- Task A
From the records below, copy out the lines starting at the one containing "Winkelwagentje (547, 27)" and ending at the one containing "Home (72, 172)", reproducing them exactly.

Photo credit: BCI/Joe Woodruff. Location: Gujarat, India, 2023.
Sahar Haq (left) and Yrene Coli Rivera (right)

By Sahar Haq, Senior Social Impact Coordinator and Yrene Coli Rivera, Senior Gender Equality Coordinator at the Better Cotton Initiative (BCI)

When Ayesha, a smallholder cotton farmer from Pakistan, talks about her daily work, she lists preparing the soil, weeding, harvesting, and collecting stalks. “Without our hands, there is no cotton,” she says. Ayesha echoes the thoughts of thousands of women farmers in Sindh, Pakistan, where 93% are engaged in sowing, 77% in weeding, 69% in picking, 40% in soil management, yet only 12% in managing finances.

In Gujarat, India, women are similarly at the heart of cultivation: 63% sow, 89% weed and 91% harvest. But market systems and mobility restrictions mean only 23% are involved in selling cotton, and just 13% participate meaningfully in household farm management decisions.

Recent studies by the Better Cotton Initiative (BCI) in Sindh and Gujarat reveal the scale of women’s contributions to cotton – and the hurdles they face in moving from invisible labourers to equal decision-makers. Across the regions, women carry out most of the manual and time-intensive work of cotton farming while also managing household responsibilities. As one woman farmer from Pakistan explained, “After the fieldwork, there is still all the housework waiting. There is no time left for us.”

- Data supplied

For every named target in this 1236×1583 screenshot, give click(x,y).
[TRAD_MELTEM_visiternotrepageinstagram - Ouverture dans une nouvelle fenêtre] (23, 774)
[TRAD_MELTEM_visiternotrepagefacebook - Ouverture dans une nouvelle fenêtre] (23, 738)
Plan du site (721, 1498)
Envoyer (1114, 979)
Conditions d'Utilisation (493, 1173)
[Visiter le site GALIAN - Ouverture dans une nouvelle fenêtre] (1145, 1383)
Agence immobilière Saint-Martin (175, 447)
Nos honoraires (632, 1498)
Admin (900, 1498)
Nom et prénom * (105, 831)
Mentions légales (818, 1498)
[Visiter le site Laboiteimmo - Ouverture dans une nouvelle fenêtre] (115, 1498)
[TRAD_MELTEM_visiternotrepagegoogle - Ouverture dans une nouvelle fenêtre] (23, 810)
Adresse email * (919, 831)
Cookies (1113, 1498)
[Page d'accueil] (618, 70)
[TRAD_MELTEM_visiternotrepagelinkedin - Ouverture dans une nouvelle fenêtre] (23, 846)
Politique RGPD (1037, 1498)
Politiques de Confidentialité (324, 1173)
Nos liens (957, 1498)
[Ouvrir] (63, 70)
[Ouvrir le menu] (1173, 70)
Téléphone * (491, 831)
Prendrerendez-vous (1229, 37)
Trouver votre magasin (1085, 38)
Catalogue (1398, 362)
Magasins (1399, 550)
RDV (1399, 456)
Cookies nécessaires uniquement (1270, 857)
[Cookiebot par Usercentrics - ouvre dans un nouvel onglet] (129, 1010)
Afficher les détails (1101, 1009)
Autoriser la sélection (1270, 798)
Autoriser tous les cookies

---

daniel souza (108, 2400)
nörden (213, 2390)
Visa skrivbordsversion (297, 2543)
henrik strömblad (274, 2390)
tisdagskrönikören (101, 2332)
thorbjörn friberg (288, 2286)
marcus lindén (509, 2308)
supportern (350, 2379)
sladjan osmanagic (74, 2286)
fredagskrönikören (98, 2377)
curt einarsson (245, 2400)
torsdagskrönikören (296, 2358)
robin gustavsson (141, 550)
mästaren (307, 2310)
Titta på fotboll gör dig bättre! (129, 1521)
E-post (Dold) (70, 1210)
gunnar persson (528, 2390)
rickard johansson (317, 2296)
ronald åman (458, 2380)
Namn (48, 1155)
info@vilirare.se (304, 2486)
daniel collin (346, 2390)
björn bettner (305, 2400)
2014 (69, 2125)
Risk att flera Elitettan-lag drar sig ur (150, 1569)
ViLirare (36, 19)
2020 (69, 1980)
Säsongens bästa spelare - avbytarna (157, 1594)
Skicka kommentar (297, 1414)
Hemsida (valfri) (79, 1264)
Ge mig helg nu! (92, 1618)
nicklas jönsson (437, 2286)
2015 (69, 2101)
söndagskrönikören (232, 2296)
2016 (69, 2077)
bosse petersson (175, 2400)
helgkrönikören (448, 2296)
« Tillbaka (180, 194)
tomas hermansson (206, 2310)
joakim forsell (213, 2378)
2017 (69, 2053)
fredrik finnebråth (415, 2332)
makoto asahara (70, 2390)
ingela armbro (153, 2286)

==

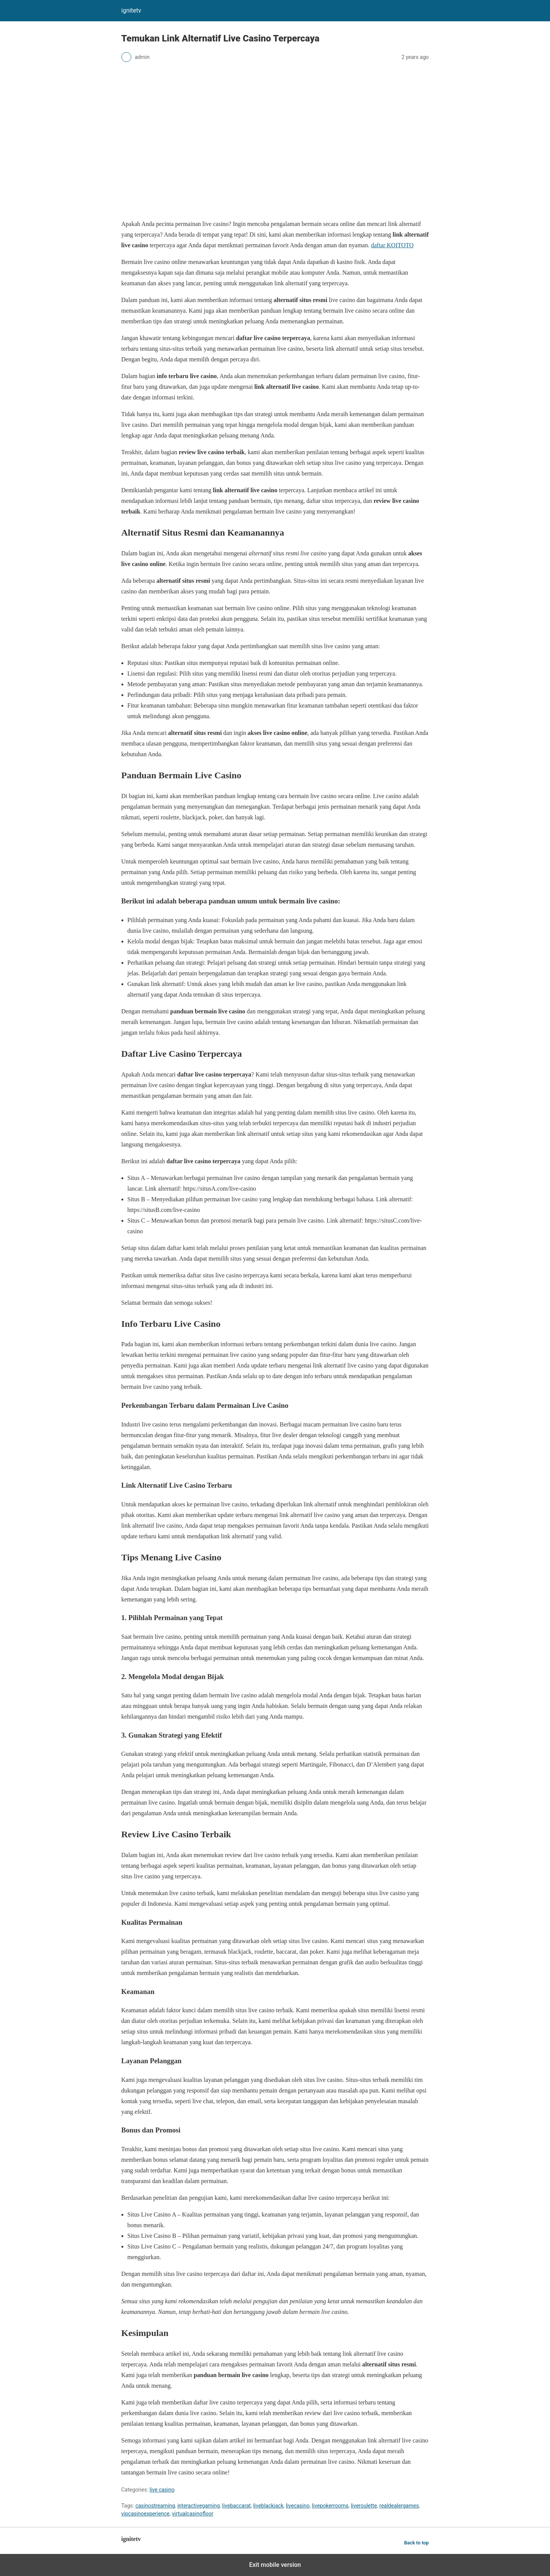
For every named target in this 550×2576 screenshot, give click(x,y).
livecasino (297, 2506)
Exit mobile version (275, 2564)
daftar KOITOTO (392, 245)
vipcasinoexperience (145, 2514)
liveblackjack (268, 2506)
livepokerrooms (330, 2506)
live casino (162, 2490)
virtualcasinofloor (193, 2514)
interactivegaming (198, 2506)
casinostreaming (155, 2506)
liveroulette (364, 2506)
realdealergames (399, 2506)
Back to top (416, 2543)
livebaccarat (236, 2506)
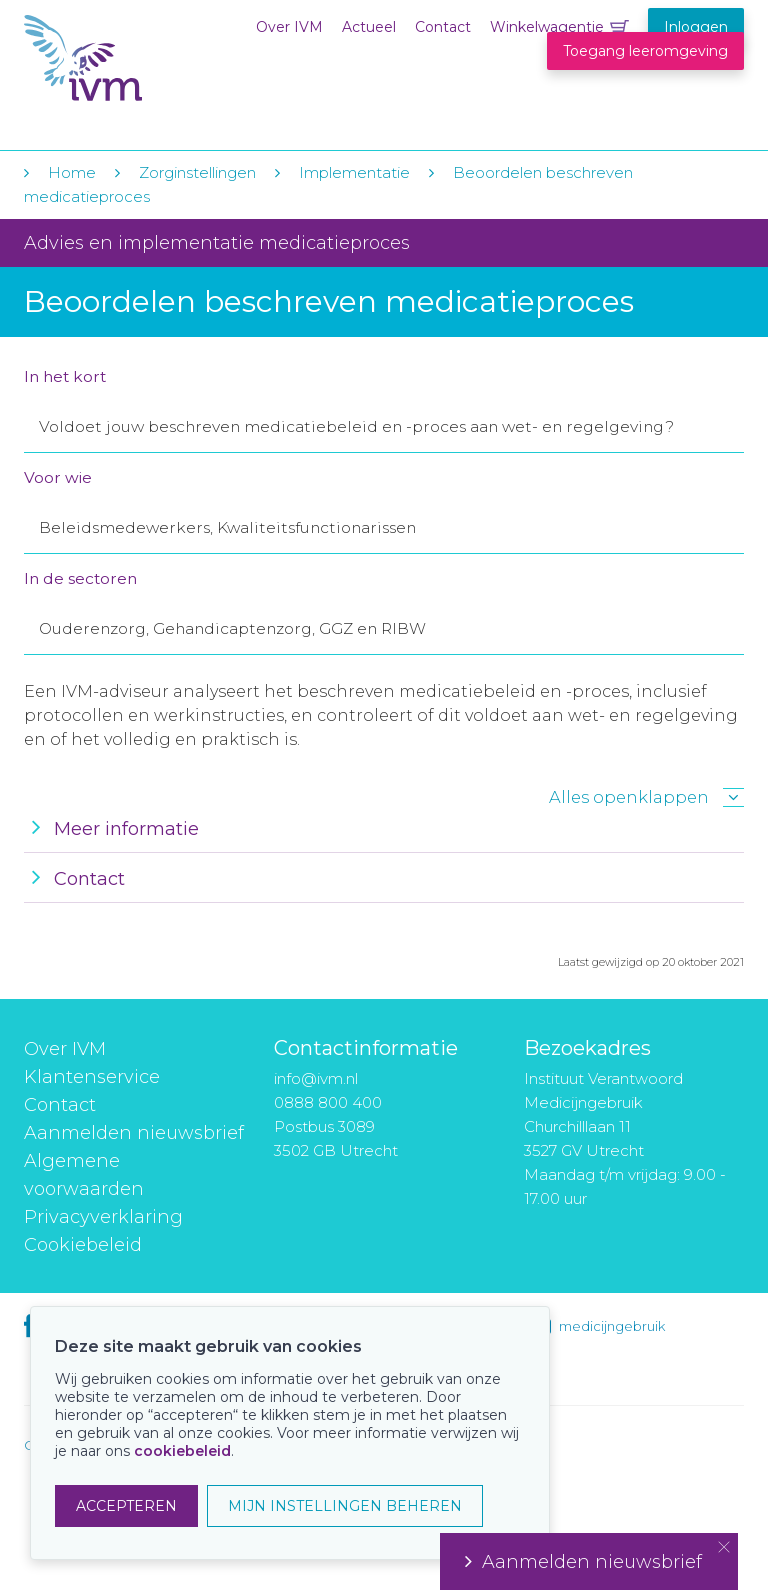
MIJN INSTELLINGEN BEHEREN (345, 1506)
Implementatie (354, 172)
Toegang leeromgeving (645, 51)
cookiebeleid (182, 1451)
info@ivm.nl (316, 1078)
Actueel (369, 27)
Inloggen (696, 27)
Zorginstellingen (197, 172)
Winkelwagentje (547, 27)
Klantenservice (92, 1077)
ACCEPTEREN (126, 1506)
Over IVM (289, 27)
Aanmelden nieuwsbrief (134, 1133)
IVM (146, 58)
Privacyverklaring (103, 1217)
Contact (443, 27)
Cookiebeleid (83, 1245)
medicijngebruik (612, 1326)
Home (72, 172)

- Task B
Answer these questions using the text on women in cotton farming:
(i) In Sindh, what share of women farmers are engaged in managing finances?
(ii) In Gujarat, what share of women are involved in selling cotton?
(iii) Which organization carried out the recent studies in Sindh and Gujarat?

- Full solution A
Winkelwagentje (547, 27)
Klantenservice (92, 1077)
ACCEPTEREN (126, 1506)
Over IVM (289, 27)
Aanmelden nieuwsbrief (134, 1133)
IVM (146, 58)
Privacyverklaring (103, 1217)
Contact (443, 27)
Cookiebeleid (83, 1245)
medicijngebruik (612, 1326)
Home (72, 172)

- Full solution B
(i) 12%
(ii) 23%
(iii) The Better Cotton Initiative (BCI)